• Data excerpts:
+++
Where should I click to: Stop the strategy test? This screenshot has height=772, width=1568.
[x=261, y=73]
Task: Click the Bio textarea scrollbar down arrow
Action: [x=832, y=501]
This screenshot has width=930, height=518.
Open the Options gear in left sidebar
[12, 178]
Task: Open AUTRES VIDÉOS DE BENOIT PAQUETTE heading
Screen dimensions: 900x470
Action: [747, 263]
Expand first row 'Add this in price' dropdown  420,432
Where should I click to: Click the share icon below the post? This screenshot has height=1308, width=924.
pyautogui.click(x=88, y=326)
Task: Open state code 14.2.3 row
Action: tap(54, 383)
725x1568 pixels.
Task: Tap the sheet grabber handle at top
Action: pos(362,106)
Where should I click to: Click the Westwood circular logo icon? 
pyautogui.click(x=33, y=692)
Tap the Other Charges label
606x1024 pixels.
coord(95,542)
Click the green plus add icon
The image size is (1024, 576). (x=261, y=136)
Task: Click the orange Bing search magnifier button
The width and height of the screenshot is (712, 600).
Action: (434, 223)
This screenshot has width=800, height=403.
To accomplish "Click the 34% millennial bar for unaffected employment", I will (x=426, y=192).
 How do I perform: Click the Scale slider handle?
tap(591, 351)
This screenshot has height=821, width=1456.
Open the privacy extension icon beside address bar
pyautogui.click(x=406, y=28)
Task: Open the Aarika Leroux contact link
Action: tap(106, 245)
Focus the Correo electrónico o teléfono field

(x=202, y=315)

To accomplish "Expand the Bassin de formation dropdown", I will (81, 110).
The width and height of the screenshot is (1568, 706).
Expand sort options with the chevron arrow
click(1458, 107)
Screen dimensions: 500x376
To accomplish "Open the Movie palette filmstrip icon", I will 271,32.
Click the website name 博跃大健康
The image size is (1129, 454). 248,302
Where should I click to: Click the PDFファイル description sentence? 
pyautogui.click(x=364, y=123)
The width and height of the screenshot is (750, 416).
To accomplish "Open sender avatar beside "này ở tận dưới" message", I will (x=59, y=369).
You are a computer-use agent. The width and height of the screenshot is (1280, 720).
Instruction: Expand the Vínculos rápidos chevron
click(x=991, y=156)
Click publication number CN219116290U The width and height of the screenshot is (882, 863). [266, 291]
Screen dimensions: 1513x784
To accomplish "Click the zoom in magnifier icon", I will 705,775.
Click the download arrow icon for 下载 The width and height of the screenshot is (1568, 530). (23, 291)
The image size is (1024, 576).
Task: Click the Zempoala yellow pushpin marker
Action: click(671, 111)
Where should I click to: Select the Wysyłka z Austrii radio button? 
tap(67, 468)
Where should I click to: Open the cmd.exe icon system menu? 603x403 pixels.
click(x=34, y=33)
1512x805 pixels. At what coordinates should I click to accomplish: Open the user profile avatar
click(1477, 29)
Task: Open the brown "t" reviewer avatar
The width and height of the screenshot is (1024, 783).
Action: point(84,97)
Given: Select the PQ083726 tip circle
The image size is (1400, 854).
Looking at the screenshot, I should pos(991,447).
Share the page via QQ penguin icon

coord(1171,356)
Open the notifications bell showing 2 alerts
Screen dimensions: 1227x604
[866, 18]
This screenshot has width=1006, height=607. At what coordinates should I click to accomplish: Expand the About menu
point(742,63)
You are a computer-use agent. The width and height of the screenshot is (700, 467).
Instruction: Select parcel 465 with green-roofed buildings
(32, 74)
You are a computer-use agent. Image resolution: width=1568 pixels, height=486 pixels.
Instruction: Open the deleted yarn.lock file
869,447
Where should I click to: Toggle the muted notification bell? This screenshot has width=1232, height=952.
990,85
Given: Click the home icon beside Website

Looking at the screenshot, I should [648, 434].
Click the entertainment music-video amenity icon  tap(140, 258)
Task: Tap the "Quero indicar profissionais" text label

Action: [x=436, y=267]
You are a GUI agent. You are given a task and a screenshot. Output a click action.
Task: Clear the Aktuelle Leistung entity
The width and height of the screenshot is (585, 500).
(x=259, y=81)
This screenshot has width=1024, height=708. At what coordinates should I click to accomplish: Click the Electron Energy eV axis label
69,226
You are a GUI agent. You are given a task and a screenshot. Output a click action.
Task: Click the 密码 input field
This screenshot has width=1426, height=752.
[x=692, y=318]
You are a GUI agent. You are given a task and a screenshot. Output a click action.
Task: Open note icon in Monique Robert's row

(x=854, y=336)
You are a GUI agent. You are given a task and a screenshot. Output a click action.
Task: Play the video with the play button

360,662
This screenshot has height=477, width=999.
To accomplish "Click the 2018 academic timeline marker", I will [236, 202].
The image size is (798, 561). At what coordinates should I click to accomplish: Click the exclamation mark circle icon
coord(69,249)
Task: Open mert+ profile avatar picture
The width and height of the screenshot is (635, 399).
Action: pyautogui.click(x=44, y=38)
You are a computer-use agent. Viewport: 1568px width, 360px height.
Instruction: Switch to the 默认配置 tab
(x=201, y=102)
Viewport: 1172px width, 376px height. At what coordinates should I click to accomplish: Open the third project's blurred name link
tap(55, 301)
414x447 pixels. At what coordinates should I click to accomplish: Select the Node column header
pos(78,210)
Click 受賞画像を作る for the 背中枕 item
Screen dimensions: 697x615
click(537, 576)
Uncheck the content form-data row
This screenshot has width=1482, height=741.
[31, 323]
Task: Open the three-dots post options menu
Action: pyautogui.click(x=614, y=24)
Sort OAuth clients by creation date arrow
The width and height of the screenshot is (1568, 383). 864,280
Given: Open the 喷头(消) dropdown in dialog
+++
• Try it: Select every line of the records holding the string "computer".

• Answer to this exercise:
You are a computer-use agent. The width and height of the screenshot is (1280, 720).
You are a computer-use agent. The width and height of the screenshot is (700, 467).
You are a computer-use agent. Image resolution: width=1568 pixels, height=486 pixels.
You are a computer-use agent. Viewport: 1568px width, 360px height.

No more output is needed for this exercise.